What led to shortness of breath that I thought might have been asthma or — you know, I’m 69 — it could have been my heart. My heart’s in great shape, ticking away fine, squeezing and pumping great. It was not that. It was a pulmonary problem involving malignancy. So I’m gonna be gone the next couple days as we figure out the treatment course of action and have further testing done. But, as I said, I’m gonna be here as often as I can.

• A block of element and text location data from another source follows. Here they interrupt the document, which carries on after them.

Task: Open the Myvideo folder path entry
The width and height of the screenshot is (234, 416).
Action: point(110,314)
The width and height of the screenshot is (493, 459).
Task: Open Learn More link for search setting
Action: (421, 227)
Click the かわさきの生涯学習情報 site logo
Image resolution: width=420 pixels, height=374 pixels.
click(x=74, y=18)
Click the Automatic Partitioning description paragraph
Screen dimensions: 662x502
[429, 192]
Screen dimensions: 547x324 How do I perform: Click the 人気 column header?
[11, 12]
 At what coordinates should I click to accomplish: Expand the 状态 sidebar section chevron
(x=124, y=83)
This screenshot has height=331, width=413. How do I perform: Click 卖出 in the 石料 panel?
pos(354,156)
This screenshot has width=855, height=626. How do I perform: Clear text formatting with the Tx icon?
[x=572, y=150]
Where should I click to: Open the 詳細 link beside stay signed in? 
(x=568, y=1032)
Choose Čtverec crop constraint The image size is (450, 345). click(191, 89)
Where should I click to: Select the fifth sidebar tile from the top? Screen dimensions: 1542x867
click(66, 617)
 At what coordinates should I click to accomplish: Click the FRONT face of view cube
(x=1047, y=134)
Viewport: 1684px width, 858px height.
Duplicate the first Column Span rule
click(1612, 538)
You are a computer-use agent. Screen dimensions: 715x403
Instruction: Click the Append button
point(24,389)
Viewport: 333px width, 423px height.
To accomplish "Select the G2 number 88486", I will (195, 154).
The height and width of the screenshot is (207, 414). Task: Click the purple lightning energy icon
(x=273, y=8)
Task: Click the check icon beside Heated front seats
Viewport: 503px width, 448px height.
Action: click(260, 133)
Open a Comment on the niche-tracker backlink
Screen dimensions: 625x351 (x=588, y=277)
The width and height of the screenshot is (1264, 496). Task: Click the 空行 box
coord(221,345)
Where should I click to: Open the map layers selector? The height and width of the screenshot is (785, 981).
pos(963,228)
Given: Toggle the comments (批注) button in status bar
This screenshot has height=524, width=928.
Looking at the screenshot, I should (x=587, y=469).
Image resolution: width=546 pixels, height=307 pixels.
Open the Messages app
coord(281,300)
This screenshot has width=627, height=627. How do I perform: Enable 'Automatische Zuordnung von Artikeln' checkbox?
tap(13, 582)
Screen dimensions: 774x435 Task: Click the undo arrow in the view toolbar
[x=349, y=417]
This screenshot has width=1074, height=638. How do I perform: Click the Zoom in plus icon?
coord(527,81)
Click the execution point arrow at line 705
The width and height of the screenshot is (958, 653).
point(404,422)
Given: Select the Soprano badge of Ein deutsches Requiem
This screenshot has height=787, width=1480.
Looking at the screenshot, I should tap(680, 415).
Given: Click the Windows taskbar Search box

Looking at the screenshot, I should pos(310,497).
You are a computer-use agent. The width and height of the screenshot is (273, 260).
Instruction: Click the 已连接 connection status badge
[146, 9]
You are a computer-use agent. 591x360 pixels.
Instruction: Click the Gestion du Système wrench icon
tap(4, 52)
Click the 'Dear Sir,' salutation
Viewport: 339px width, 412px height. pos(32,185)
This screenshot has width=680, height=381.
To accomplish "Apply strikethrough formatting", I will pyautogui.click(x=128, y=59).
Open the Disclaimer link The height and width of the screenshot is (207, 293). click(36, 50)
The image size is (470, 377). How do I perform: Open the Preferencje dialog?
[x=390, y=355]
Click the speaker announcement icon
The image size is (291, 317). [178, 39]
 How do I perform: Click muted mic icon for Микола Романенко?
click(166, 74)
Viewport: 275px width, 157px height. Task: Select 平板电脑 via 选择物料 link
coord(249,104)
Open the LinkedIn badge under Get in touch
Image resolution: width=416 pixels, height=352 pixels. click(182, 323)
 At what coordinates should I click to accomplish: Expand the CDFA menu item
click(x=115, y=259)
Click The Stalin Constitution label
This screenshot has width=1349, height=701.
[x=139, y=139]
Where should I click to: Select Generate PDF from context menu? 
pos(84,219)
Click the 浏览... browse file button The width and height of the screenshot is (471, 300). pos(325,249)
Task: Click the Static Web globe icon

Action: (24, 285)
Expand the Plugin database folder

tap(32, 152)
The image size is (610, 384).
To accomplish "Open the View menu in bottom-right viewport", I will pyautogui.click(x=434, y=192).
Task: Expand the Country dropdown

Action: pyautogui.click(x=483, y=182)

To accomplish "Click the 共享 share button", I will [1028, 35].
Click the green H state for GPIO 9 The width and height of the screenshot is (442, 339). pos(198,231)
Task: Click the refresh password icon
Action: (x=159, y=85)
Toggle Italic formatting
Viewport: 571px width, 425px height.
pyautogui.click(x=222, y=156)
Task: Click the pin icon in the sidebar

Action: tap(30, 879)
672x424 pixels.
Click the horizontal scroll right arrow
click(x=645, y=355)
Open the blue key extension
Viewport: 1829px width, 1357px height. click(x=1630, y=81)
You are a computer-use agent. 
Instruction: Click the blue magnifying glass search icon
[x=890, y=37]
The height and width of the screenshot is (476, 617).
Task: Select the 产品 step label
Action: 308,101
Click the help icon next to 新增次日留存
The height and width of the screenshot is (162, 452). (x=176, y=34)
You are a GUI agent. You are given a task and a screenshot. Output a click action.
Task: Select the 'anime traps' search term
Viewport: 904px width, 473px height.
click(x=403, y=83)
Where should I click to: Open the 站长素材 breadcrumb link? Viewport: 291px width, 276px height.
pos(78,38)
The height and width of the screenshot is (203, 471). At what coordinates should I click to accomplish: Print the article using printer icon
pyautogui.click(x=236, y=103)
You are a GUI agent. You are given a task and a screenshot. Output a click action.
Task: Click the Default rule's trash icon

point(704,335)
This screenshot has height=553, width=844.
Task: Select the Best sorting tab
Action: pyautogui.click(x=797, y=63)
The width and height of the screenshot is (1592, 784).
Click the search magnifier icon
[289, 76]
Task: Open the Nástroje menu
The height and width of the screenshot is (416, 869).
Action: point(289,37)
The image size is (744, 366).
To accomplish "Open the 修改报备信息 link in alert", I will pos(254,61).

And, as is the case with everybody who finds themselves in this circumstance, you just want to push ahead and try to keep everything as normal as you can, which is something that I’m going to try to do. But I felt that I had to tell you because that’s the kind of relationship I feel like I have with those of you in this audience. I say it every Christmas, which is when I feel more thankful than at Thanksgiving.
And I feel thankful at Thanksgiving, but Christmas it really gets to me. But over the years, a lot of people have been very nice telling me how much this program has meant to them. But whatever that is, it pales in comparison to what you all have meant to me. And I can’t describe this. But I know you’re there every day. I can see you. It’s strange how, but I know you’re there.
I know you’re there in great numbers, and I know that you understand everything I say. The rest of the world may not when they hear it expressed a different way, but I know that you do. You’ve been one of the greatest sources of confidence that I’ve had in my life. So, I hope I will be talking about this as little as necessary in the coming days.
But we’ve got a great bunch of doctors, a great team assembled. We’re at full-speed ahead on this, and it’s just now a matter of implementing what we are gonna be told later this week. So, I’ll be back here. I hope I’ll be back Thursday. If not, it will be as soon as I can — and know that every day I’m not here, I’ll be thinking about you and missing you. Thank you very much.”